I was traveling so I apologize for the delayed reply.
Sorry, I didn't like your proposed patch because it removes the ctid
example, and I didn't write that example so I don't feel enabled to
remove it. What I did do was to explain why ctid was safe in this
use-case. I also strengthened the documentation that ctid is not valid
for row references.
--
Bruce Momjian <[email protected]> https://momjian.us
EDB https://enterprisedb.com
Do not let urgent matters crowd out time for investment in the future.

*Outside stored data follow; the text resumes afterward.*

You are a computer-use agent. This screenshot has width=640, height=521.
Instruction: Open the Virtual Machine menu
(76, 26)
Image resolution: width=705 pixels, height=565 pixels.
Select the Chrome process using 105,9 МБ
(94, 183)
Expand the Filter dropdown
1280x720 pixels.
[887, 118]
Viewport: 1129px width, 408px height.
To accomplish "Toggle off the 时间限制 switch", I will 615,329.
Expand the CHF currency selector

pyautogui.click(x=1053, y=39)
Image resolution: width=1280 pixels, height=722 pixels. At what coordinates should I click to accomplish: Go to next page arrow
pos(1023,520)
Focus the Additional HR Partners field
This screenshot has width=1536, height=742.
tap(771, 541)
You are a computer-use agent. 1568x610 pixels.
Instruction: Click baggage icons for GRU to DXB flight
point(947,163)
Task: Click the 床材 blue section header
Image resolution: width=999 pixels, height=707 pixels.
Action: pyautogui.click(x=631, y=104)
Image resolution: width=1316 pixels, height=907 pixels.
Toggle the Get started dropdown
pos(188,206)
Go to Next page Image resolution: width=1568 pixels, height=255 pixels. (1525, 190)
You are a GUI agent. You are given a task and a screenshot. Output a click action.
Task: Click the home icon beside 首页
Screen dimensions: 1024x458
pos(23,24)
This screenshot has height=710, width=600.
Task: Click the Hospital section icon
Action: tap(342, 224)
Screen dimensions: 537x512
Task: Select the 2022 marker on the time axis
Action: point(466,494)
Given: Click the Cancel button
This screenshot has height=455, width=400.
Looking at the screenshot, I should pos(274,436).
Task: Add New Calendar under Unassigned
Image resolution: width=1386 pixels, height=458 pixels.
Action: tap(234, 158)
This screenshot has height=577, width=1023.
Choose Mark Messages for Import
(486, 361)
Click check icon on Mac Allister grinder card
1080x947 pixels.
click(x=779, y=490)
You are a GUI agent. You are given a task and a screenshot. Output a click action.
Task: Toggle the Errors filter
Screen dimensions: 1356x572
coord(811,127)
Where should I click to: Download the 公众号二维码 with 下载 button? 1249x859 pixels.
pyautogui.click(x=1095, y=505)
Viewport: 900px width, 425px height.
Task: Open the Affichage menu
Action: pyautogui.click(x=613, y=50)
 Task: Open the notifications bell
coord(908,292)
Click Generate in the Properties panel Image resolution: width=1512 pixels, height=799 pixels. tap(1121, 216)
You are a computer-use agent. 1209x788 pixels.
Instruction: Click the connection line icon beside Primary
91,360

diff --git a/doc/src/sgml/ddl.sgml b/doc/src/sgml/ddl.sgml
index cea28c00f8a..9070aaa5a7c 100644
--- a/doc/src/sgml/ddl.sgml
+++ b/doc/src/sgml/ddl.sgml
@@ -1558,7 +1558,7 @@ CREATE TABLE circles (
locate the row version very quickly, a row's
<structfield>ctid</structfield> will change if it is
updated or moved by <command>VACUUM FULL</command>. Therefore
- <structfield>ctid</structfield> is useless as a long-term row
+ <structfield>ctid</structfield> should not be used as a row
identifier. A primary key should be used to identify logical rows.
</para>
</listitem>
diff --git a/doc/src/sgml/ref/delete.sgml b/doc/src/sgml/ref/delete.sgml
index 5b52f77e28f..c8dce945b06 100644
--- a/doc/src/sgml/ref/delete.sgml
+++ b/doc/src/sgml/ref/delete.sgml
@@ -323,6 +323,9 @@ DELETE FROM user_logs AS dl
USING delete_batch AS del
WHERE dl.ctid = del.ctid;
</programlisting>
+ This use of <structfield>ctid</structfield> is only safe because
+ the query is repeately run, avoiding the problem of changed
+ <structfield>ctid</structfield>s.
</para>
</refsect1>
diff --git a/doc/src/sgml/ref/update.sgml b/doc/src/sgml/ref/update.sgml
index 40cca063946..289f48b2549 100644
--- a/doc/src/sgml/ref/update.sgml
+++ b/doc/src/sgml/ref/update.sgml
@@ -503,6 +503,9 @@ UPDATE work_item SET status = 'failed'
WHERE work_item.ctid = emr.ctid;
</programlisting>
This command will need to be repeated until no rows remain to be updated.
+ (This use of <structfield>ctid</structfield> is only safe because
+ the query is repeately run, avoiding the problem of changed
+ <structfield>ctid</structfield>s.)
Use of an <literal>ORDER BY</literal> clause allows the command to
prioritize which rows will be updated; it can also prevent deadlock
with other update operations if they use the same ordering.